The Wolf Intelligencer

"When we try to pick out anything by itself, we find it hitched to everything else in the Universe." John Muir

Vocabulary I-J

A-B / C-D / E-F / G-H / I-J / K-L / M-N / O-P / Q-R / S-T / U-V / W-X / Y-Z

I-J

Inbreeding Depression
Inbreeding depression is reduced viability and function in terms of biological fitness in a given population as a result of inbreeding, or breeding of related individuals. Inbreeding depression is often the result of a population bottleneck in which populations are small or isolated. Biological fitness of an individual and therefore population depends on the individuals’ ability to survive and perpetuate genetic material, as well as purging deleterious alleles by mating with individuals with a higher probability of heterozygosity.

Indicator Species
A specific species or organism selected for monitoring by scientists in order to get a general indication of the health of the ecosystem in which the species lives.

IFT (Interagency Field Team)
[Mexican Gray Wolves]
This team is comprised of personnel from all agencies involved in managing Mexican wolves in the wild. These agencies include AGFD, NMDGF, USFWS, USDA, and WMAT. The IFT is directly responsible for daily management of Mexican wolves in the recovery area.

Instrumental Value
(Environmental Ethics) The value of things as means to further some other ends.

Interference Competition
One organism prevents other organisms from using the resource.

Intraguild Predation

The killing and sometimes eating of potential competitors.

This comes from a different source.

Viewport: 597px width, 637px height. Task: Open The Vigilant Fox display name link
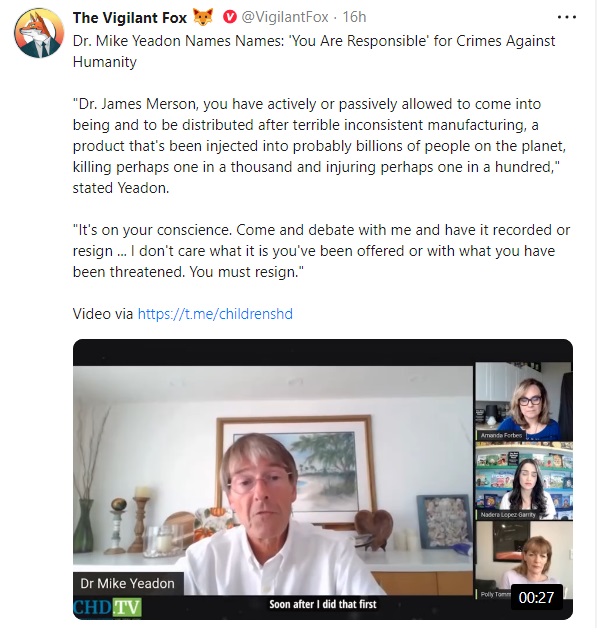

“THE ECOLOGY AND EVOLUTION OF INTRAGUILD PREDATION: Potential Competitors That Eat Each Other”. Gary A. Polis; Christopher A. Myers. Department of General Biology, Vanderbilt University. 2014

Interspecific Competition
A form of competition in which individuals of different species compete for the same resources in an ecosystem (e.g. food or living space).

Intraspecific Competition
An interaction in population ecology, whereby members of the same species compete for limited resources.

Intrinsic Value
(Environmental Ethics) The intrinsic value of something is said to be the value that that thing has “in itself,” or “for its own sake,” or “as such,” or “in its own right.”